CONSIGNE: Reprenez l'entretien sur le lien entre la France et le Québec et prolongez-le à la suite de sa dernière phrase.

EXTRAIT DU TEXTE:
« Le lien entre la France et la Québec nous appelle les uns vers les autres »
On ne peut pas dire que les Français s’intéressent beaucoup au Québec, malgré leur proximité linguistique. La réciproque n’est pas vraie. La semaine dernière, YvesFrançois Blanchet, député québécois à la Chambre des communes du Canada, était de passage à Paris. Ce dernier est aussi le chef du Bloc québécois (32 députés sur les 78 du Québec), parti qui milite pour l’indépendance du Québec. Auprès de 20 Minutes, il explique l’importance de la filiation entre la France et le Québec, et celle de la défense de la langue française.
Comment expliquer aux Français l’idée d’indépendance du Québec, portée par une part importante de la population québécoise ?
Le mouvement souverainiste a pris de l’ampleur dans les années 1960, lors de la « Révolution tranquille ». Il venait d’un désir de reconnaissance d’une société québécoise, distincte du reste du Canada, et d’une volonté de récupérer les droits cédés par le Québec à la fédération canadienne lors de sa création [au XIXe siècle]. Notre rôle, au Bloc québécois, est de défendre les intérêts des Québécois au Parlement canadien. Mais nous ne laisserons jamais tomber l’idée de souveraineté, c’est notre mission fondamentale de rester les porteurs de l’idée d’indépendance.
Pourquoi est-ce important, pour vous, de passer par Paris ? Cela permet de perpétuer « la diplomatie d’indépendance », cette volonté du mouvement souverainiste québécois de se faire reconnaître. Au premier chef en France, qui est notre point de chute affectueux et naturel. Cela a été négligé par le gouvernement, y compris par le mouvement souverainiste, pendant des années. Malgré le traité de libreéchange avec l’Europe [de 2017], qui a été commencé par le Québec, la relation s’est restreinte à des contacts d’apparat ou commerciaux, alors que l’amitié franco-québécoise a le devoir mutuel d’aller bien au-delà. Le lien historique entre la France et le Québec nous appelle les uns vers les autres.

DONNÉES SOURCES:
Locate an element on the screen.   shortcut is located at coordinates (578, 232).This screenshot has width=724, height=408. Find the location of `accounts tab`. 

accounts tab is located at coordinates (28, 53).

RÉPONSE FINALE:
Les sociétés québécoise et française sont différentes, mais des sujets franchissent parfois l’océan, comme celui de la laïcité. Comment l’expliquer ? En France, et dans une certaine mesure au Québec, on associe beaucoup la laïcité au débat sur l’immigration. Or, au Québec, ce débat est d’abord linguistique. Il porte sur la capacité du Québec, avec une population de 8,5 millions d’habitants, à préserver son identité linguistique. Mais aussi un certain nombre de valeurs issues de la « Révolution tranquille », dont une émancipation de l’autorité ou de l’intrusion du religieux dans les affaires de l’État.
Quel regard portez-vous sur Emmanuel Macron ?
Je me vois mal porter un jugement sur un gouvernement qui, si ami soit-il, est étranger. Je dirai seulement que, si le gouvernement français exprimait davantage d’intérêt pour le Québec, les Québécois l’apprécieraient beaucoup. Les visites des chefs d’État français au Québec sont en général une source de grande fierté pour nous. On a été un peu déçus de l’annulation du discours d’Emmanuel Macron à l’Assemblée nationale du Québec, il y a quelques années [en 2018]. Comme on a été franchement irrités par celui de Nicolas Sarkozy à cette même Assemblée [dix ans plus tôt], qui a assimilé à la notion de souveraineté du Québec celle de rejet de l’autre.
Le Québec est souvent en pointe pour la défense de la langue française et du « fait français » en Amérique du Nord, souvent bien plus que la France.
Cela vous déçoit-il ?
Je pense que la meilleure défense de la langue française, c’est la mise en valeur et la promotion de sa beauté, de sa majesté, de son histoire et de sa poésie. Je me plais à dire que je n’aurais jamais séduit ma conjointe si je ne l’avais pas fait en français. Cela dit, le français au Québec a dangereusement besoin que les Québécois en fassent le véhicule de leur fierté. Lorsque je vois en France l’apparition de mots anglais, mon sentiment, c’est de la tristesse.
La France doit-elle en faire plus ? La France est une des nations qui devraient être les plus fières de leur rôle civilisateur en Occident. Cette fierté-là devrait paraître dans la transmission d’une langue qui a cette trace dans l’Histoire. On sent un lointain effet d’après-guerre, où les États-Unis sont encore un mythe qui, peut-être, porte des gens de beaucoup de pays à accorder à l’anglais des vertus exagérées.
« Si le gouvernement français exprimait davantage d’intérêt pour le Québec, les Québécois l’apprécieraient beaucoup. »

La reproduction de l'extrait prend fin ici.